# Start of READING PASSAGE

Organizations have been warned about denial of service (DoS) vulnerabilities found in RabbitMQ, EMQ X and VerneMQ, three widely used open source message brokers.
Message brokers enable applications, systems and services to communicate with each other and exchange information by translating messages between formal messaging protocols. One of the protocols they use is Message Queuing Telemetry Transport (MQTT).
A researcher at the Synopsys Cybersecurity Research Center discovered that specially crafted MQTT messages can cause excessive memory consumption in RabbitMQ (owned by VMware), EMQ X and VerneMQ, leading to the operating system terminating the application.
A type of malformed message that causes a DoS condition has been identified for each of the three message brokers, but there does not appear to be a single message that impacts all three brokers.
“Message brokers can be the nerve center of a complex system,” Jonathan Knudsen, the researcher who discovered the flaws, told SecurityWeek. “If the message broker isn’t working, then the various components of the system cannot communicate. Whatever services are provided by that system are unavailable until the message broker is restored.”

# End of READING PASSAGE
# Start of DATA EXCERPT

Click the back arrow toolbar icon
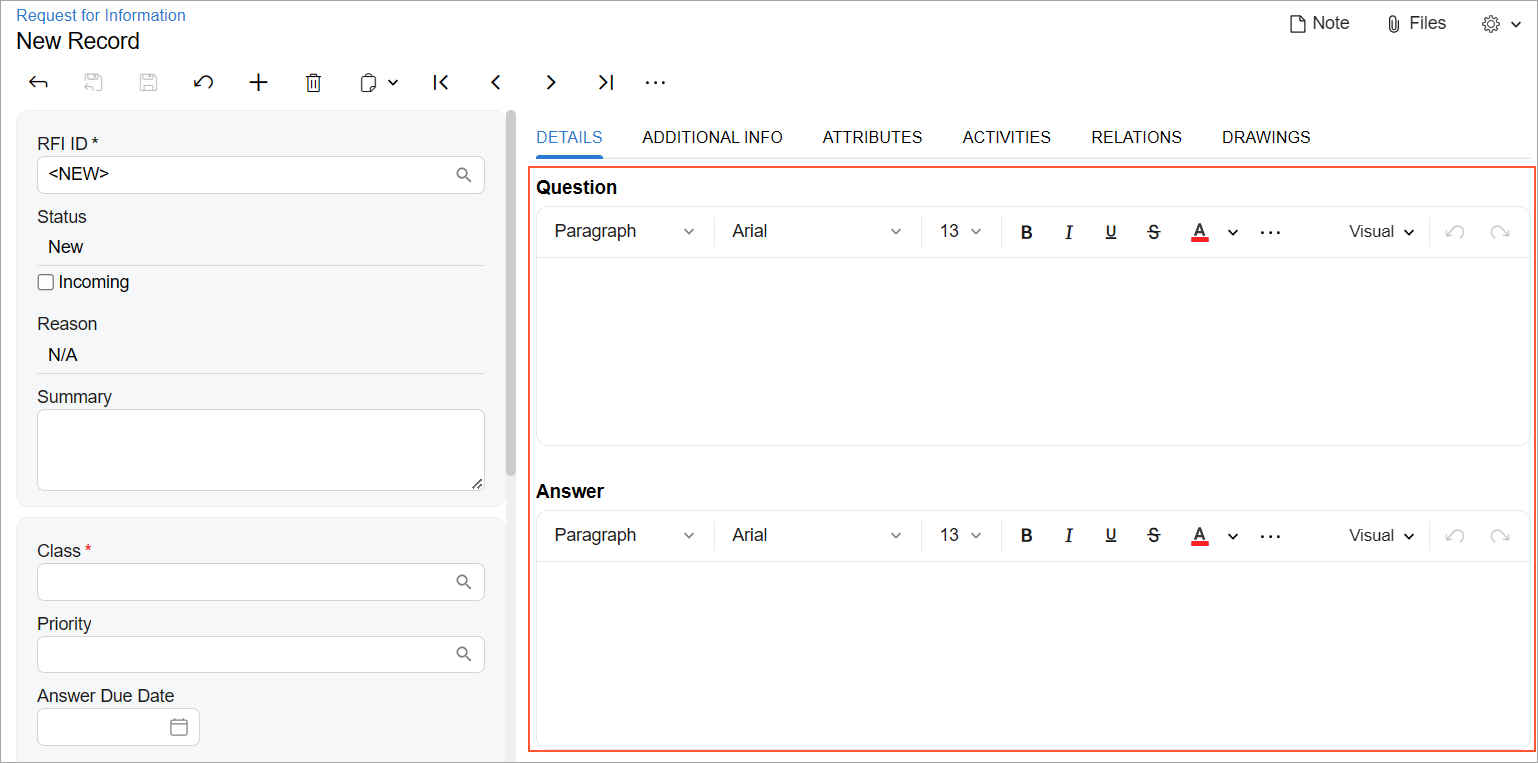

# End of DATA EXCERPT

● **EXERCISE TASK A**: Name every message broker that the article on denial-of-service flaws in message brokers says is affected.
● **EXERCISE TASK B**: Pick up the article on denial-of-service flaws in message brokers after its final paragraph and extend it by two or three paragraphs.

● **TASK RESULT A**:
RabbitMQ
EMQ X
VerneMQ

● **TASK RESULT B**:
As for how the vulnerabilities can be exploited, Knudsen explained, “These vulnerabilities can be exploited by any system that has access to the message broker. The broker can be configured to require authentication or refuse connections from unrecognized endpoints which would limit external attacks. But for an attacker with access to one of the vulnerable message brokers, the vulnerabilities can be exploited simply by delivering a badly formed network packet, which can be done with a very simple script.”
According to EMQ, its message broker has been downloaded more than 2 million times and it has over 5,000 global enterprise users. RabbitMQ claims to have tens of thousands of users, including small startups and large enterprises. VerneMQ is used by companies such as Microsoft, Volkswagen, Siemens and Swisscom.
The vulnerabilities, rated high severity, are tracked as CVE-2021-22116 (RabbitMQ), CVE-2021-33175 (EMQ X) and CVE-2021-33176 (VerneMQ). They were patched in April, March and May, respectively.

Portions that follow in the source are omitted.